**PROMPT:**
Return the lines of the listing below exactly as they appear, beginning at the one with "Where should I click to: Click" and stopping after the one with "Task: Select the 3,413 replies count"; do not include pictures.
=== SOURCE DATA ===
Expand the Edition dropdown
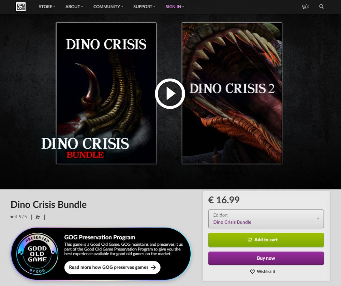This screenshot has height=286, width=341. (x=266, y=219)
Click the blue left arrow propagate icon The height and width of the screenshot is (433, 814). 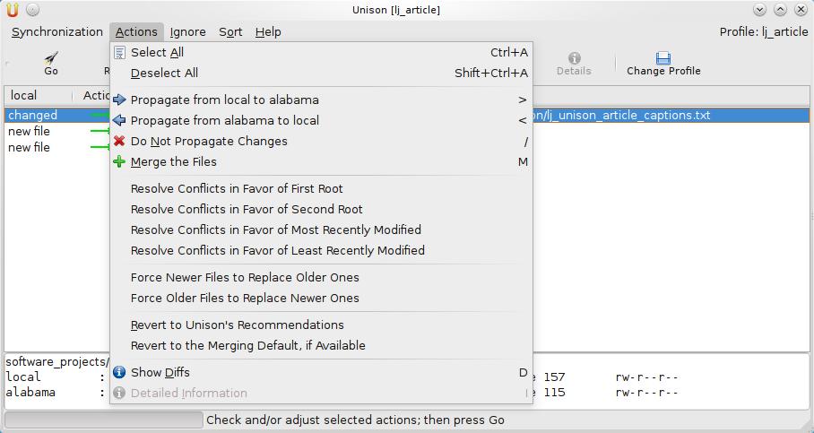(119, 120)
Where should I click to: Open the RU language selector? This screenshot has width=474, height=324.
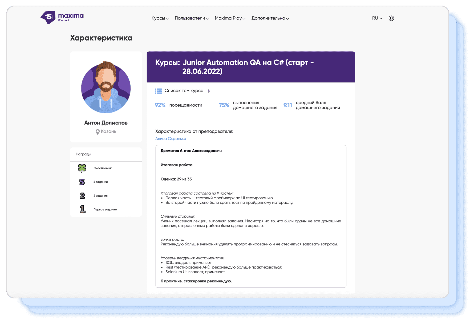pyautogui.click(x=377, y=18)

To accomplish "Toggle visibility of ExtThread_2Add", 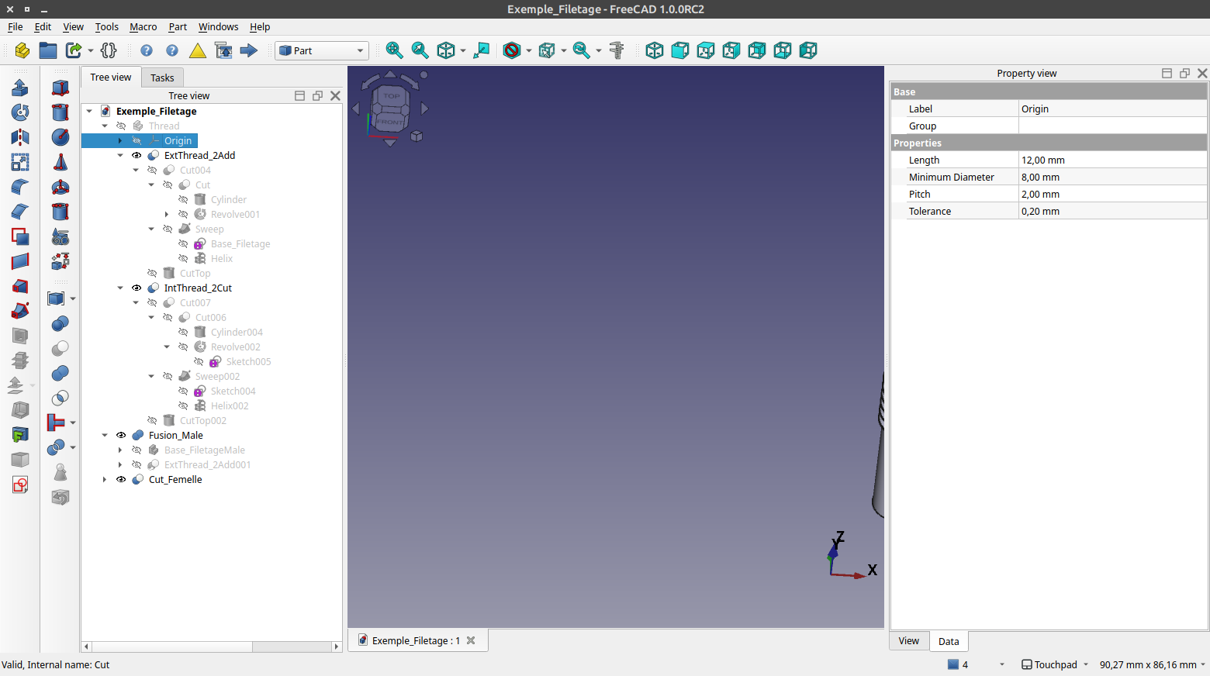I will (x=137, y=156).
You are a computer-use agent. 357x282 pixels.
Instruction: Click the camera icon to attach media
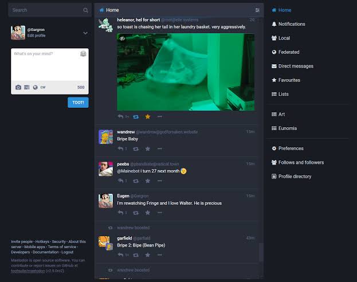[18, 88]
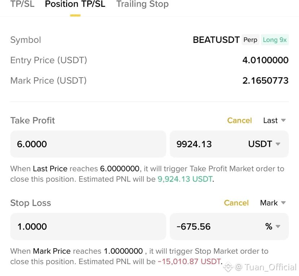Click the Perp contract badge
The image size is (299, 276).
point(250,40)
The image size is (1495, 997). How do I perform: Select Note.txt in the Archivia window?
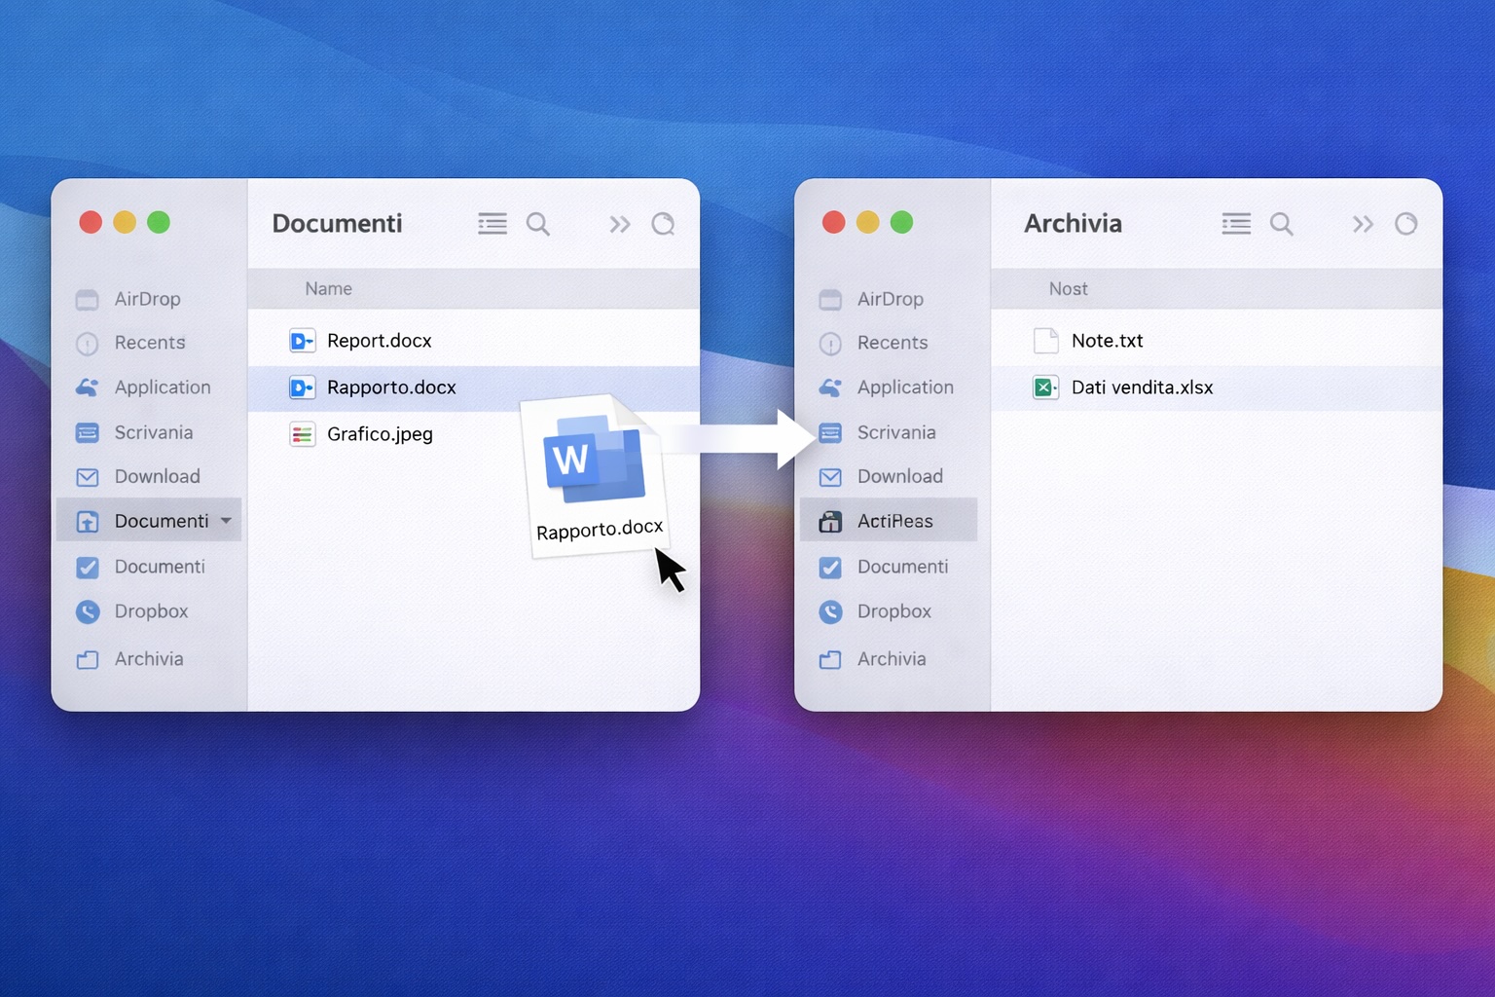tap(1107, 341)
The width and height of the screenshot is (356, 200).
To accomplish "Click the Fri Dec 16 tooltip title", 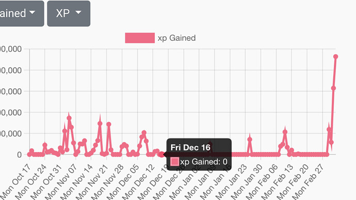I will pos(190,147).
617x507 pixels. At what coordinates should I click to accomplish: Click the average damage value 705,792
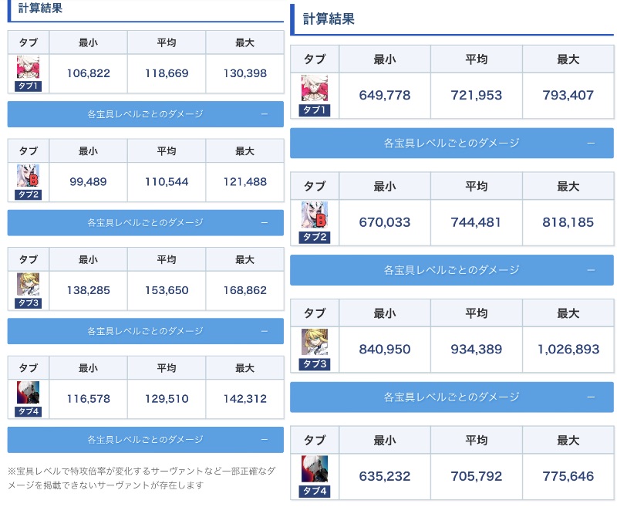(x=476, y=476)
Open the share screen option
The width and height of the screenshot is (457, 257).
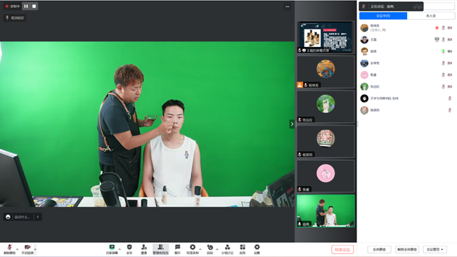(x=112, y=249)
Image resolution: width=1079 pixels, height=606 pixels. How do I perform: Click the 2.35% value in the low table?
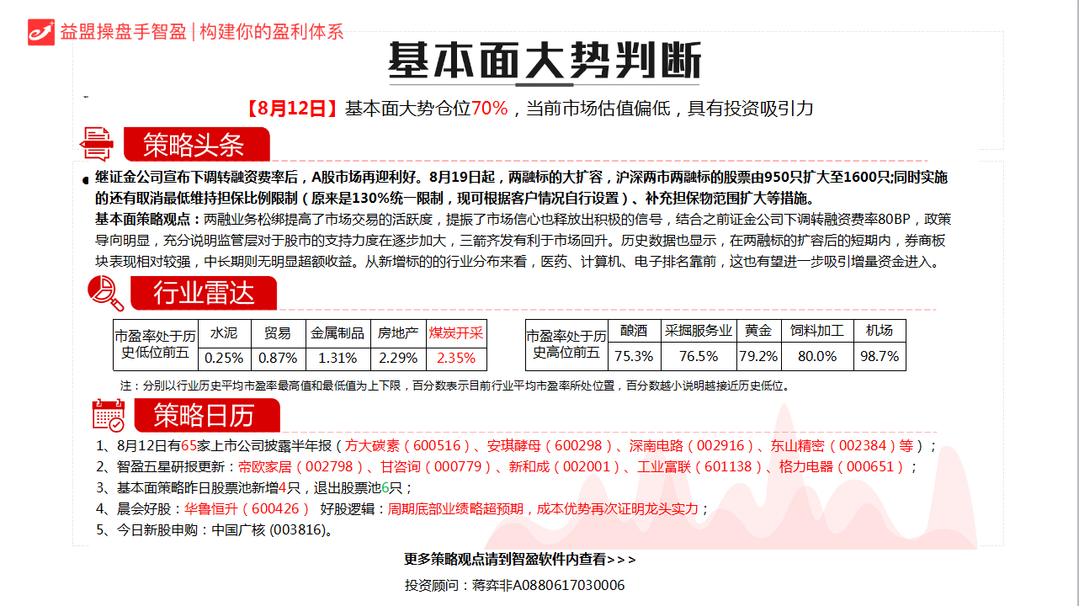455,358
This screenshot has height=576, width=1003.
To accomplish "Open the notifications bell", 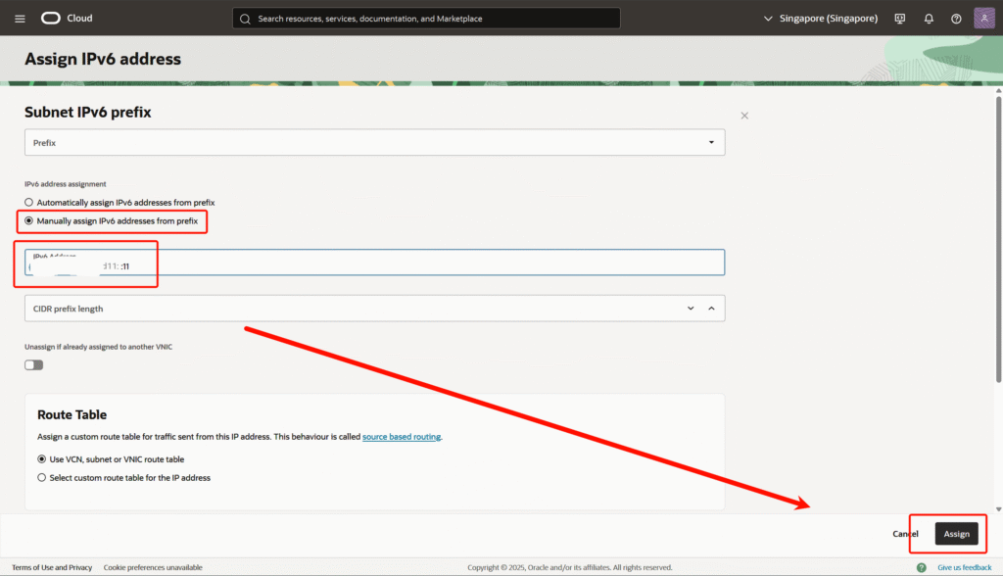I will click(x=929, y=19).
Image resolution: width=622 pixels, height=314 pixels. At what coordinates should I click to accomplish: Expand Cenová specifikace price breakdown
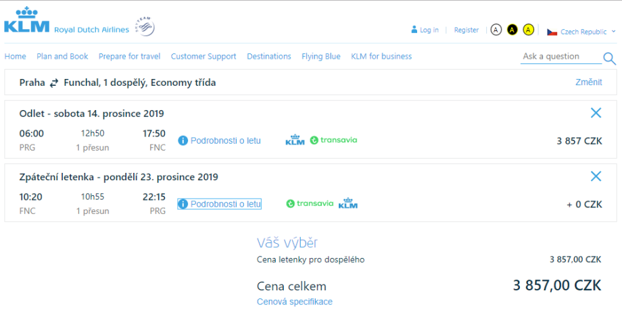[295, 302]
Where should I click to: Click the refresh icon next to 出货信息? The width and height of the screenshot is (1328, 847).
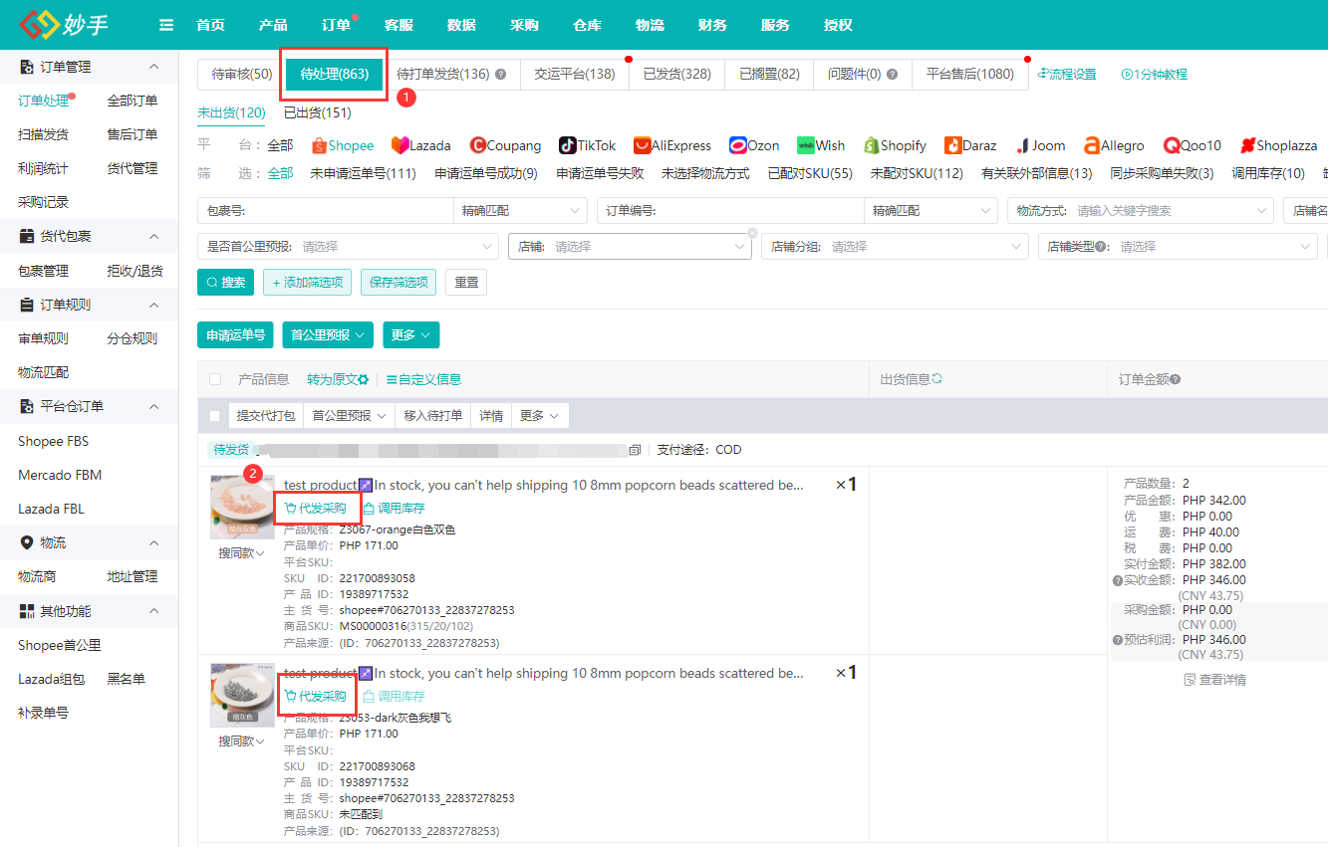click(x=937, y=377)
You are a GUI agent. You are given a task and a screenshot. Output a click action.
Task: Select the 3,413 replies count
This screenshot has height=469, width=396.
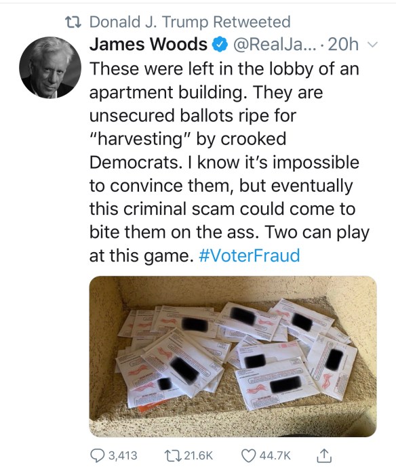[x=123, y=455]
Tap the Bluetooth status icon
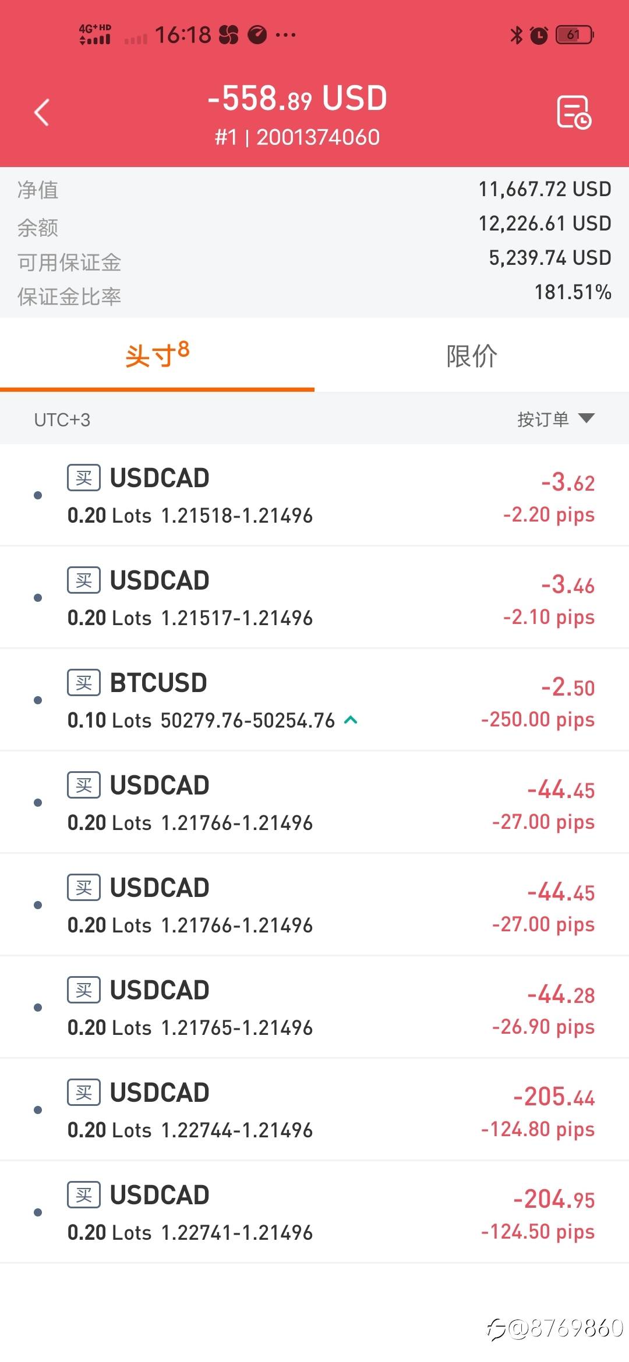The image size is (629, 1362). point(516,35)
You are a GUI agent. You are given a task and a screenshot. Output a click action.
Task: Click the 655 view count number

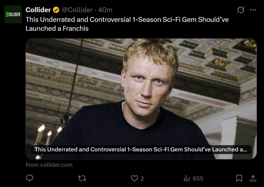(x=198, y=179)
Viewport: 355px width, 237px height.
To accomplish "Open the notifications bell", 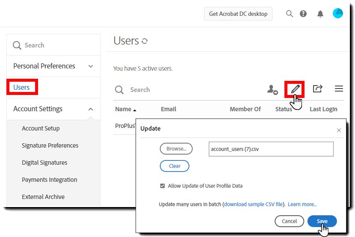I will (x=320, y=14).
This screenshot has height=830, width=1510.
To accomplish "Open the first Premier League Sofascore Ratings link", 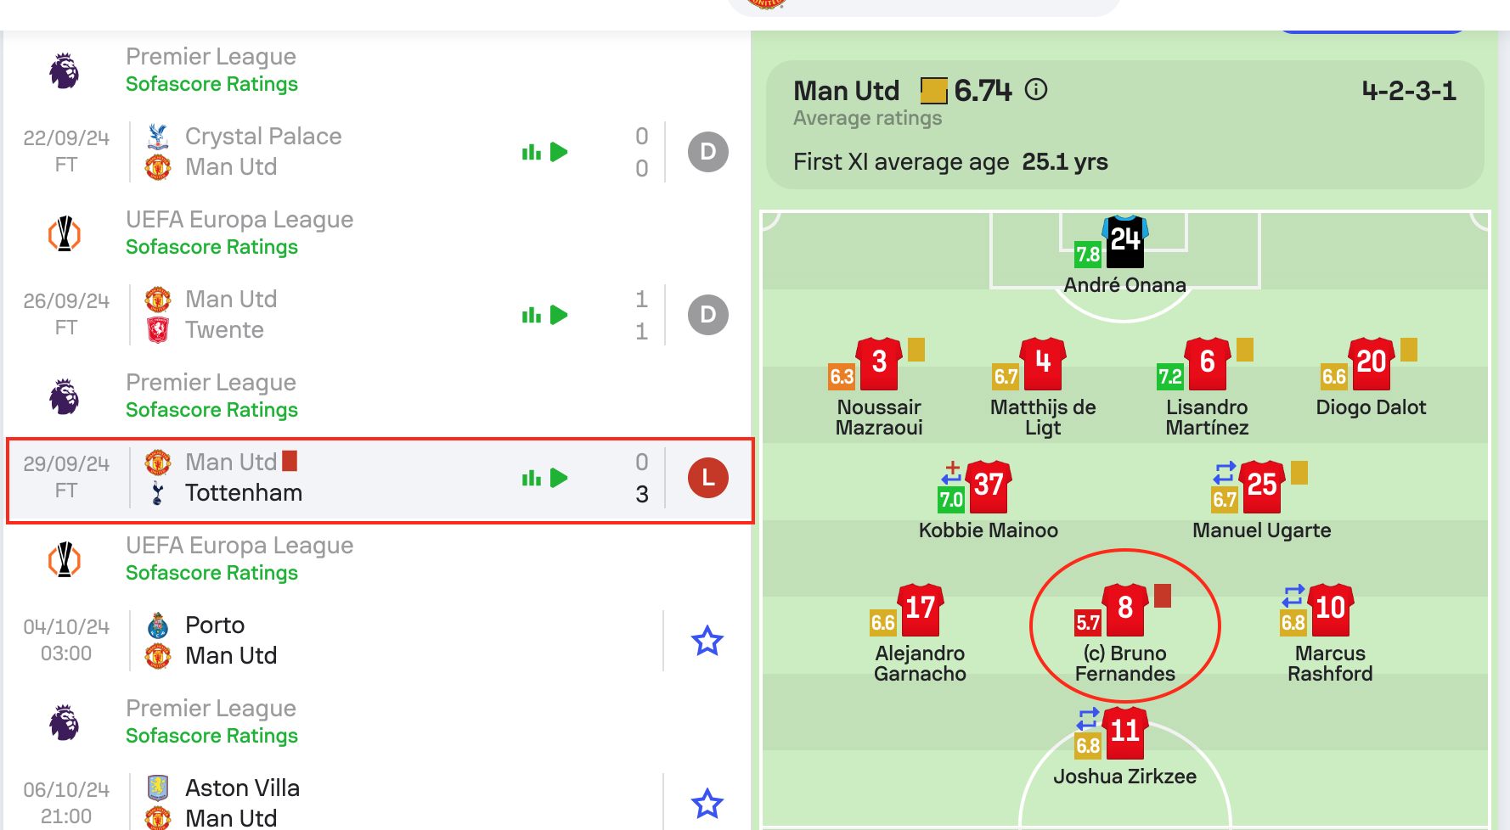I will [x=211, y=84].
===
**TASK ANSWER:**
Where should I click to: Click the refresh icon next to 出货信息? The width and height of the screenshot is (1328, 847).
click(x=937, y=377)
You are a GUI agent. You are given a task and a screenshot. Output a click action.
Task: Select the 3,413 replies count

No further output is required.